Next stop, Guam?
Some opportunities remain in silicon startups for diehard investors. Tan of Walden is working with several companies he calls "cross-border investments," startups that have the lion's share of their staff in China, India or Taiwan.
"I have built three chip companies for less than $25 million this way, so it can be done," said Tan who helped bring the venture model to Asia and sits on the board of China's Huaya Microelectronics.
"The semiconductor center of gravity is moving West from Silicon Valley, and it's about at Guam right now," quipped Stevens who has a couple early stage investments in chip startups in China where costs are lower.
Stevens has also been studying a model used in the biotech industry. Big companies help fund startups and once their products are ready to go they buy up the companies outright in what amounts to pre-arranged marriages.
The startups save the costs of rolling out sales, marketing and support teams. Cisco Systems used a version of this model to get into storage networking markets with startups Andiamo and Nuova Systems.
Other opportunities will emerge as the industry reaches what may be the end of CMOS scaling, perhaps around the 10 nm node. "There has to be a breakthrough in investing on component companies because there has to be a discontinuous change," said Stevens.
Rappaport talks about new "horizontal" plays in semiconductor investing that avoid the high verification and support costs.
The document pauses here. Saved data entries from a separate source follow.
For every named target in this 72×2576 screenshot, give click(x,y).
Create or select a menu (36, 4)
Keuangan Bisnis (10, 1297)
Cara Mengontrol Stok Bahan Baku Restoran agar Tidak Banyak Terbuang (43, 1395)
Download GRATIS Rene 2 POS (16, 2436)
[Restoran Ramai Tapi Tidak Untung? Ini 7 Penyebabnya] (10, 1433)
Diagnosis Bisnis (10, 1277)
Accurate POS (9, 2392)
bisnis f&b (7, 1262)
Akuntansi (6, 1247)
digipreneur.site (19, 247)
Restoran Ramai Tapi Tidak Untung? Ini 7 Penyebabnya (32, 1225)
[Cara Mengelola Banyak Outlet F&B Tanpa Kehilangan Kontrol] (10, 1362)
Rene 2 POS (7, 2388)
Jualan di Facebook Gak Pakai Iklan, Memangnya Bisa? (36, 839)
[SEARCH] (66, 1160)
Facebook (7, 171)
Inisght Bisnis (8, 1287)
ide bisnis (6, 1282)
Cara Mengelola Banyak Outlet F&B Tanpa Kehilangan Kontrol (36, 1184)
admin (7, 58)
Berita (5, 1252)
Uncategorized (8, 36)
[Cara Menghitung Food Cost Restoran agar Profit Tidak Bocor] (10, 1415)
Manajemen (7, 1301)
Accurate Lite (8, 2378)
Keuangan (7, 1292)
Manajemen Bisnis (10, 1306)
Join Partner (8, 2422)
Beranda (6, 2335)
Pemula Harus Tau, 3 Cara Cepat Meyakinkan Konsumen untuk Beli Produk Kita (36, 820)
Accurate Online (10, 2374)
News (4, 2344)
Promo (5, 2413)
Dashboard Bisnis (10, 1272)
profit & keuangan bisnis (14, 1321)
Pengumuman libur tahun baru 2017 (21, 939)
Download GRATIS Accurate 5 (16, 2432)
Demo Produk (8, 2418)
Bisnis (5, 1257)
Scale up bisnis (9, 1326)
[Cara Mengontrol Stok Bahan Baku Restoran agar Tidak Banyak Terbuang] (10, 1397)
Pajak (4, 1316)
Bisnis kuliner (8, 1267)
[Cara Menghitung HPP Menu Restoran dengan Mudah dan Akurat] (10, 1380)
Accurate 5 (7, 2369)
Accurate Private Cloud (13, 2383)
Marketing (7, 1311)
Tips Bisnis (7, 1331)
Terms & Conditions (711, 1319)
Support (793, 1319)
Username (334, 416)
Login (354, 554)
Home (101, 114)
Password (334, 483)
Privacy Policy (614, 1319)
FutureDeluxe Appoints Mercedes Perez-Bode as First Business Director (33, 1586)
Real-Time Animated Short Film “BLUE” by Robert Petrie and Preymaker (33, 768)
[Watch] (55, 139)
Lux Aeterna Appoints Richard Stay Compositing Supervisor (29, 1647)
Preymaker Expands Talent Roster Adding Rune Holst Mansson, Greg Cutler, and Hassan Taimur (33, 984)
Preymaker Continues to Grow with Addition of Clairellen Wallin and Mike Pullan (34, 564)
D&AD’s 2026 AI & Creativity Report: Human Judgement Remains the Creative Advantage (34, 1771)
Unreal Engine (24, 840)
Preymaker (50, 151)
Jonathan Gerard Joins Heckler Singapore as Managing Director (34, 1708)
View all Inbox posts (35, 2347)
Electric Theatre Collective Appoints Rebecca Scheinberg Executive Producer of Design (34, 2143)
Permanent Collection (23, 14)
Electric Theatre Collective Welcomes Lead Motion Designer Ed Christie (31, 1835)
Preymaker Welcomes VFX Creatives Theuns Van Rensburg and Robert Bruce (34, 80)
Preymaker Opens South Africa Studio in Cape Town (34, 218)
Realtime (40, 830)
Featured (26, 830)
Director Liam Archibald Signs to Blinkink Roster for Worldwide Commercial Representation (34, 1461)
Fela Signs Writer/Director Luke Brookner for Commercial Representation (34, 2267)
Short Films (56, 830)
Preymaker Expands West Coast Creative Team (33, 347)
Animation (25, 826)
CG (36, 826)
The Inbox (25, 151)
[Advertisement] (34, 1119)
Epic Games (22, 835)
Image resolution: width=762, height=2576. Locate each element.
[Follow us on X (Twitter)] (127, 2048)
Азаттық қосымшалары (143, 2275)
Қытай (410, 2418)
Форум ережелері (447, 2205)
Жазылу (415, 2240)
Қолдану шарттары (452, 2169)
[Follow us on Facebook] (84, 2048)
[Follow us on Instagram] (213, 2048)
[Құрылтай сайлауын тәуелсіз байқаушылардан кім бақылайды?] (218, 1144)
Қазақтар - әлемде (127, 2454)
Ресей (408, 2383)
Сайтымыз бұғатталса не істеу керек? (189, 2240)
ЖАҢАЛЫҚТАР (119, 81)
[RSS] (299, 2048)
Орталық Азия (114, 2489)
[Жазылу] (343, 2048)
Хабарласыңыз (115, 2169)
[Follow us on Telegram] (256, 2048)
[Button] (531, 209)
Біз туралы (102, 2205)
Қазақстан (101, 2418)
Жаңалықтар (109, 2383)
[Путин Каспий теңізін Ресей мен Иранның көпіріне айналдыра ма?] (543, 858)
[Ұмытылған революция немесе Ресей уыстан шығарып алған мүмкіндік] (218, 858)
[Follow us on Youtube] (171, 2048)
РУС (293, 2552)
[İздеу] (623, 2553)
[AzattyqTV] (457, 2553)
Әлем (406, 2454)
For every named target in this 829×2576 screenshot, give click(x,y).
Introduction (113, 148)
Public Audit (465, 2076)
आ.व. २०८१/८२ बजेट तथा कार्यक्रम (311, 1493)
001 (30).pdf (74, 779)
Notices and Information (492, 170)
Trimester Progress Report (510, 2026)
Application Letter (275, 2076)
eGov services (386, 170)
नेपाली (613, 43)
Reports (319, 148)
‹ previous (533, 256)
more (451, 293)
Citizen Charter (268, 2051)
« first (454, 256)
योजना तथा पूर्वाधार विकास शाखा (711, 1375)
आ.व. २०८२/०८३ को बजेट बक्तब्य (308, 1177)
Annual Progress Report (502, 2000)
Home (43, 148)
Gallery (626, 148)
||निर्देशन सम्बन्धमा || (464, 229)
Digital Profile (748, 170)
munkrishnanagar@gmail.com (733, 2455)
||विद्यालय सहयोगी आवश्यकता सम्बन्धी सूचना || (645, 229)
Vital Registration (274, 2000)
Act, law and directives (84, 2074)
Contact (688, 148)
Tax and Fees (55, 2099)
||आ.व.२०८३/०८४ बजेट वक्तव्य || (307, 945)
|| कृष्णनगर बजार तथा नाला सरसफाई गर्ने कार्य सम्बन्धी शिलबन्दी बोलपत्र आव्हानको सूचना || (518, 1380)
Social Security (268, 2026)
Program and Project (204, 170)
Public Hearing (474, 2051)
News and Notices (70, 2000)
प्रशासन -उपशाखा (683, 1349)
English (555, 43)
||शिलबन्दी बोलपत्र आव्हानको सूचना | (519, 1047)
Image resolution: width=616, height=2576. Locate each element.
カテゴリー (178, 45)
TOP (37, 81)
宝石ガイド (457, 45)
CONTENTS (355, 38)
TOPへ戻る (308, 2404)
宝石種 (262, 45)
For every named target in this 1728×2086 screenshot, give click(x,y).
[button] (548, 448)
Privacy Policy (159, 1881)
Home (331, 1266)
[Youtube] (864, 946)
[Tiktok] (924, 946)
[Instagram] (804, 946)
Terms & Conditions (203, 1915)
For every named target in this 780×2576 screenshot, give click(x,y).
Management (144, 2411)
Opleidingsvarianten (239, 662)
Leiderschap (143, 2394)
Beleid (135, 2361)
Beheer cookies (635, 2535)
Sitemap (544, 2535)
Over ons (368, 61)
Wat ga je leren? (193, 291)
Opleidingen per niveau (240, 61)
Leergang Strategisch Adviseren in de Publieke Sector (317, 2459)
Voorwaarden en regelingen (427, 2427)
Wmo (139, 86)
For instance, he is backing Unity Semiconductor, a startup working on an alternative to NAND flash that because of its regular cell structure and low functional complexity faces low tape out and verification costs.
Both Rappaport and Tan are moving into more analog and mixed-signal investments. Such technologies typically require less advanced process technologies yet they can be key to emerging video and communications markets.
For example, August Capital is backing Scintera Networks, a startup Rappaport says is making a high-speed analog signal processor that will be cheaper and more power efficient than DSPs.
"These chips are relatively low cost and we can build them with a small team, so we are not spending $25 million but $5-6 million," he said.
Whatever the direction, some veterans like Tan plan to stay in the semiconductor game for the long haul.
"We make five to seven investments in semiconductors every year, and we will continue at that pace," said Tan. "I am a diehard semiconductor guy, that's what I do," he said.